I couldn't have put what I feel about the close of Mahler's 2nd any better than Dundonnell has in his second paragraph. For all that I love so many unsungs and have flown the flag of Raff for forty years, if I could have only one piece of music to last me for the rest of my life it would be the finale of the Resurrection Symphony. I've heard it in concert five or six times and have cried at every one.
I've only heard it live once, but I have several recordings. It's my go-to 9/11 piece...something about the words of the final movement, too.
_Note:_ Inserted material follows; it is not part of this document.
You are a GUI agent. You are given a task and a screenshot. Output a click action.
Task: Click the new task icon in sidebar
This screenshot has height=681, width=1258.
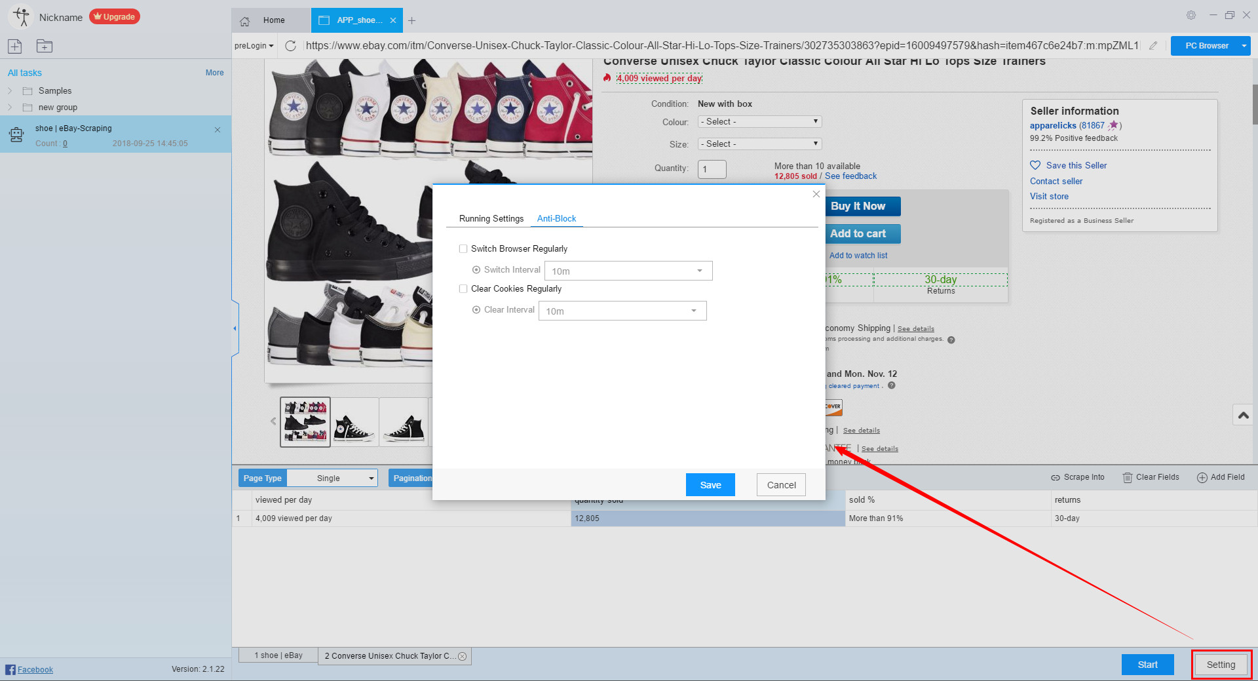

I can trace the point at which I break down even farther than that - it's the chord under the final iteration of the word "Herz". Something about that...it feels to me as if
everything for which he has been striving over the past hour is finally bursting forth and breaking free, when the bottom drops out of the chord and out from under the chorus. It feels, for lack of a better term, as if the entire orchestra is hyperextended, and that it's finally touching what it's been seeking for so long. And after that, everyone is loosed from the mooring and continues onward and upward until the end.
To me, three composers have captured Heaven as it ought to be: Mahler, Vaughan Williams, and Boito. With all due respect to the others, only Mahler's is
really universal to me; Vaughan Williams' is peculiarly English and Boito's is full-throated Italian. But not worth any the less for it, naturally.